Six Months In, No End to Hong Kong Protests in Sight
A recent election victory by Hong Kong’s pro-democracy camp led to hundreds of thousands of protestors to take to the city’s streets on Sunday. The largest march in weeks signaled to China’s leader, Xi Jinping, that the protests against his authoritarian policies enjoyed broad support in Hong Kong as the economy weakened and violent clashes between protesters and police made headlines.
In Hong Kong, which is a semi-autonomous territory, pro-democracy advocates won a local election two weeks ago. Sunday’s protesters denounced Mr. Xi’s government, criticized police brutality, and continued their demands for greater civil liberties, such as universal suffrage.
“Fight for freedom” and “Stand with Hong Kong,” they chanted, beating drums, etc.,
They also chanted, “five demands, not one less.”
Some demonstrators soured the mostly peaceful march by vandalizing shops and restaurants and setting a fire outside the high court.
“We want Hong Kong to continue being Hong Kong,” said Alice Wong. “We don’t want to become like China.”
The advocacy group, Civil Human Rights Front, said as many as 800,000 people attended the march.
As evening fell on Hong Kong, police stood opposite protesters with tear gas canisters.
“If the government still refuses to acknowledge our demands after today, we should and will escalate our protests,” said Tamara Wong, 33. Beijing was unlikely to heed Hong Kong protester demands.
“Hong Kong is condemned to live in a permanent political crisis as long as China is ruled by the Communist Party,” said Jean-Pierre Cabestan, a professor of political science at Hong Kong Baptist University.
Protestors don’t plan to relent.
“If the government thinks that we will give up,” said Adam Wong, 23, “today’s turnout will prove them delusional.”
The protestors have not enjoyed many victories since early June, when a bill to enable extradition to mainland China sparked the demonstrations. A million people marched through the financial center to demonstrate opposition, and one week later 2 million marched.
Hong Kong leader Carrie Lam ultimately retracted the bill, fulfilling one of protestors five demands, social unrest has morphed into a broader anti-government sentiment.
“The government hasn’t actually responded, so a lot of people think they just cannot give up on the protest,” Ma Ngok, associate professor in the department of government and public administration at the Chinese University of Hong Kong.

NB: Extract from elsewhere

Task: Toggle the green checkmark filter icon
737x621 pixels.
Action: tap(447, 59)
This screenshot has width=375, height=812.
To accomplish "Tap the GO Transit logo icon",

Police have reportedly arrested 4,319 people between June 9 and Nov 14. The government reported that between June 9 and Nov. 26, 2,600 injured people were treated at public hospitals.
Police shot a 21-year old demonstrator in November, and protesters set a man on fire in an unrelated incident. A student who fell from a parking lot near a protest site succumbed to his injuries.
The city entered into a recession in the third quarter, enduring a year-over-year decline of 2.9%. Hong Kong government injected 25 billion Hong Kong dollars ($3.19 billion) into the economy, which most expect will go to tourism and retail sectors. That spending will lead the city to post its first budget deficit in 15 years.
“We hope that, well with the easing of the social unrest, law and order back to normal. Then I think we’re heading towards a rebound,” Edward Yau, Hong Kong’s secretary for Commerce and Economic Development, told CNBC. “But more importantly, I think we also need to tackle the wider picture, which I think Hong Kong and our neighboring region also suffer, which is U.S.-China trade war.”